In general formula (c), R ² represents a hydrogen atom, an aromatic group, or an aromatic group having a substituent containing a secondary carbon atom. Ar ³ represents a benzene group, a naphthalene group, a biphenyl group, a 9,9-diphenylfluorene group, or a group represented by the general formula (b). y represents an integer of 3 to 6.
In general formula (d), R ² represents a hydrogen atom, an aromatic group, or an aromatic group having a substituent containing a secondary carbon atom. Ar ² represents a benzene group, a naphthalene group, a biphenyl group, a 9,9-diphenylfluorene group, or a group represented by the general formula (b).
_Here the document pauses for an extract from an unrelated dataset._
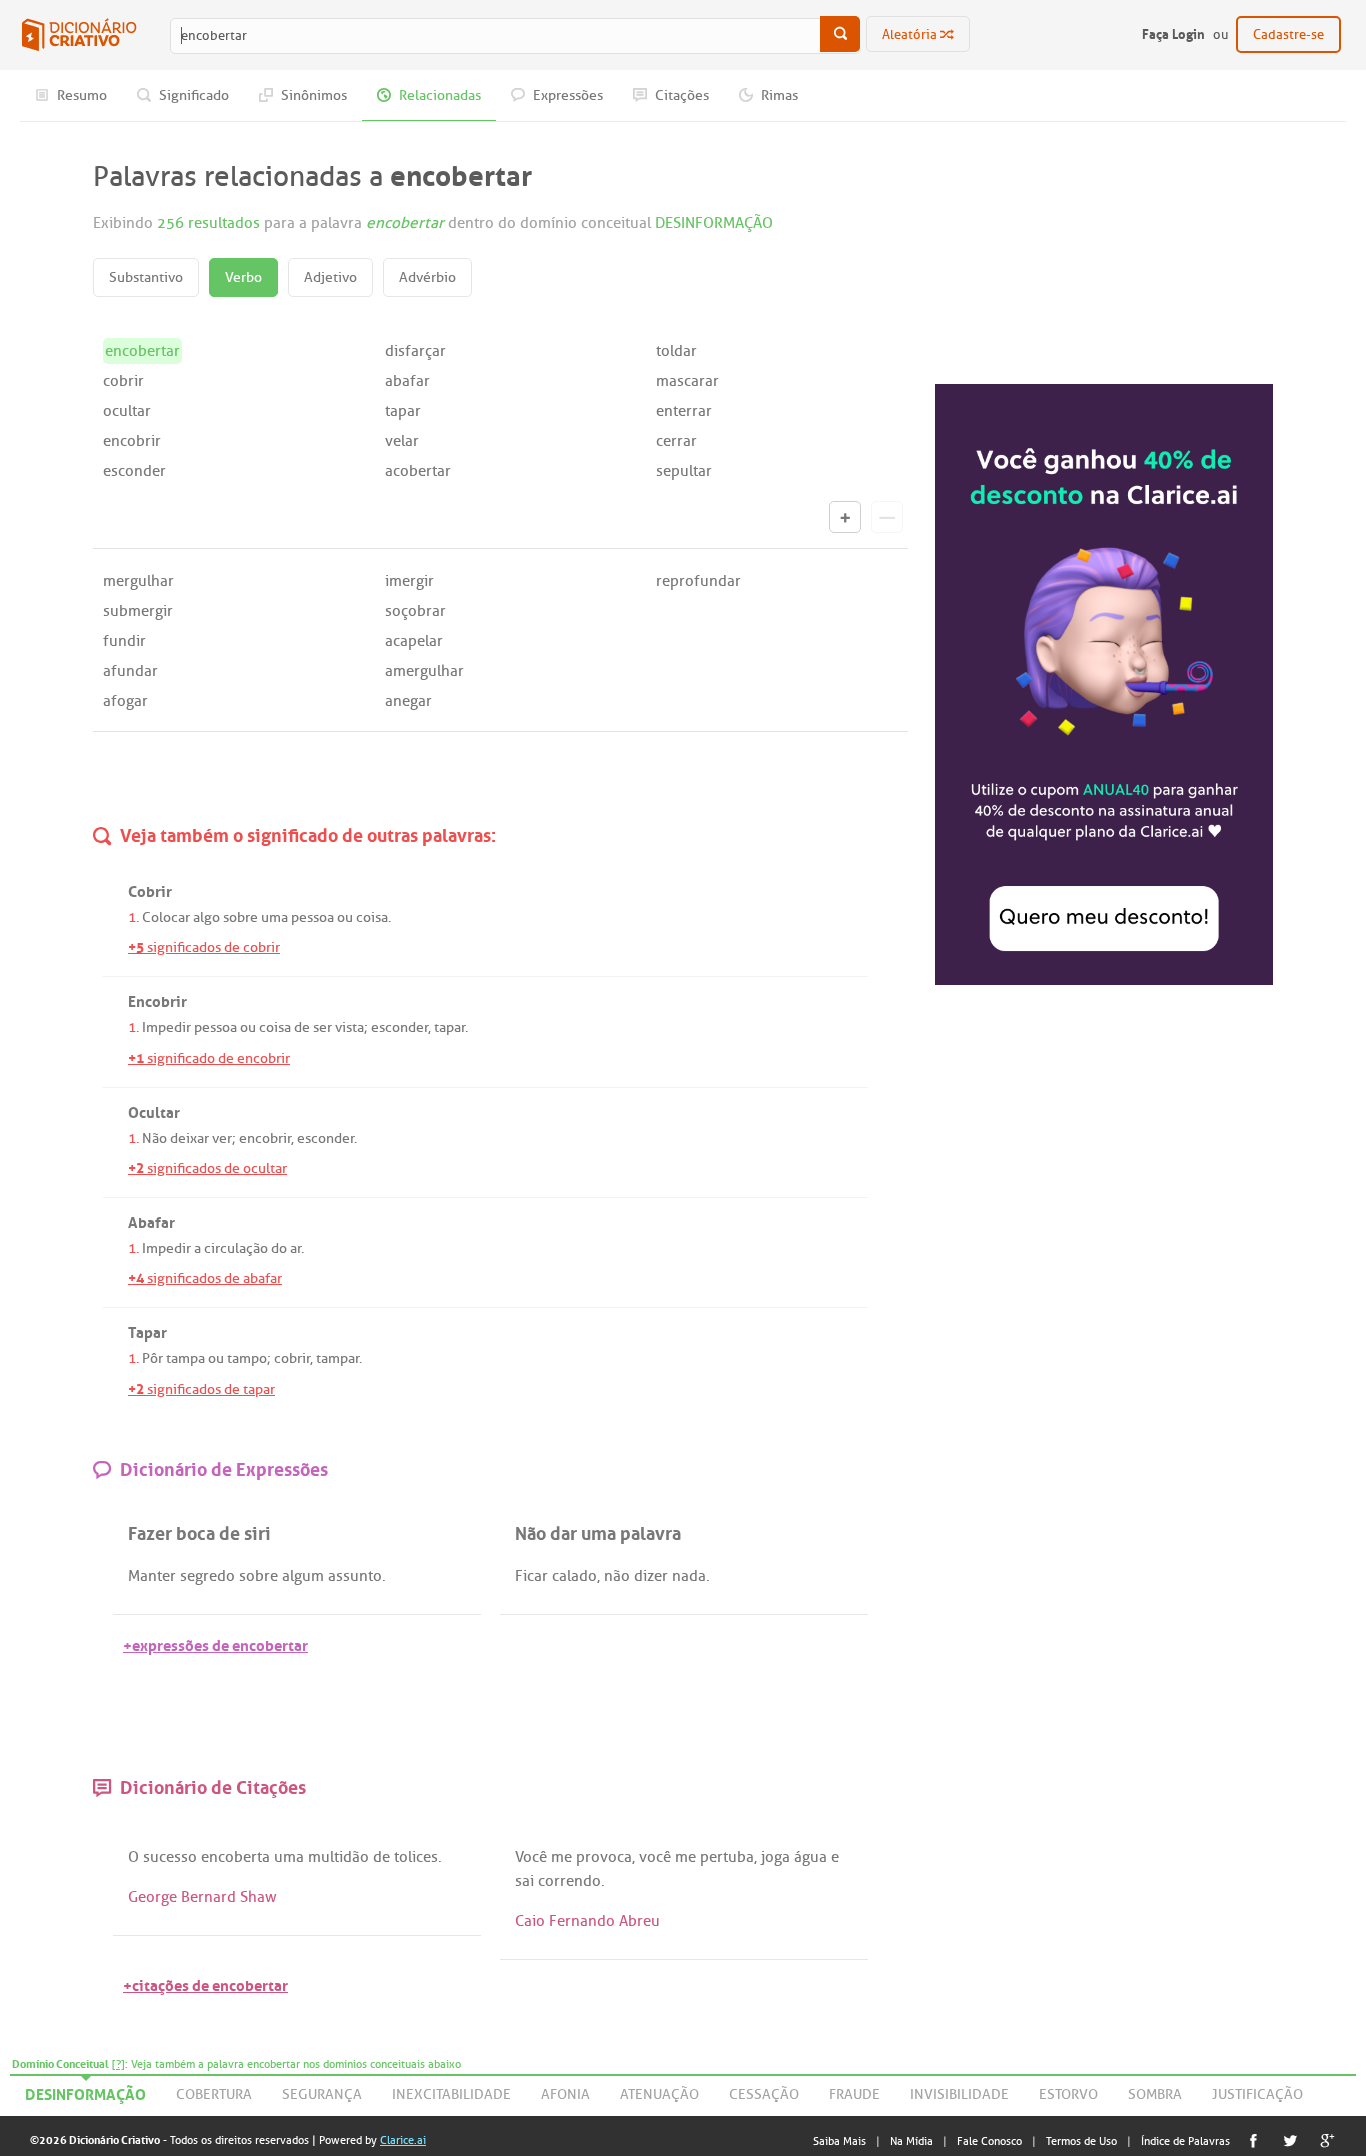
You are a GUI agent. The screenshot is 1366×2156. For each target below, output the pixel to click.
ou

In general formula (e), R ¹ and R ² each independently represents a hydrogen atom, an aromatic group, or an aromatic group having a substituent containing a secondary carbon atom. Ar ⁴ represents a benzene group, a naphthalene group, a biphenyl group, a 9,9-diphenylfluorene group, or a group represented by the general formula (b). Note that at least one of R ¹ and R ² represents an aromatic group having a substituent containing a secondary carbon atom.
In General Formula (f), R ¹ and R ² each independently represent a hydrogen atom, an aromatic group, or an aromatic group having a substituent containing a secondary carbon atom. Ar ⁴ represents a benzene group, a naphthalene group, a biphenyl group, a 9,9-diphenylfluorene group, or a group represented by the general formula (b). Note that at least one of R ¹ and R ² represents an aromatic group having a substituent containing a secondary carbon atom. )

(In the general formula (b), Z represents —O—, —S—, alkylene, —O—CF ₂ —, perfluoroalkylene, or an arylene group.)   The polyphenylene is a polyphenylene synthesized from a starting material containing at least one compound represented by the general formula (a) and at least one compound represented by the general formula (c). 3. The composition for forming an insulating film according to 3.   A composition for forming an insulating film according to any one of claims 1 to 4 is applied on a substrate to obtain a coating film, and the coating film obtained in the film forming process is irradiated with an electron beam. And a method for producing an insulating film, comprising: a curing step for curing the coating film.   An electronic device having an insulating film obtained by the manufacturing method according to claim 5.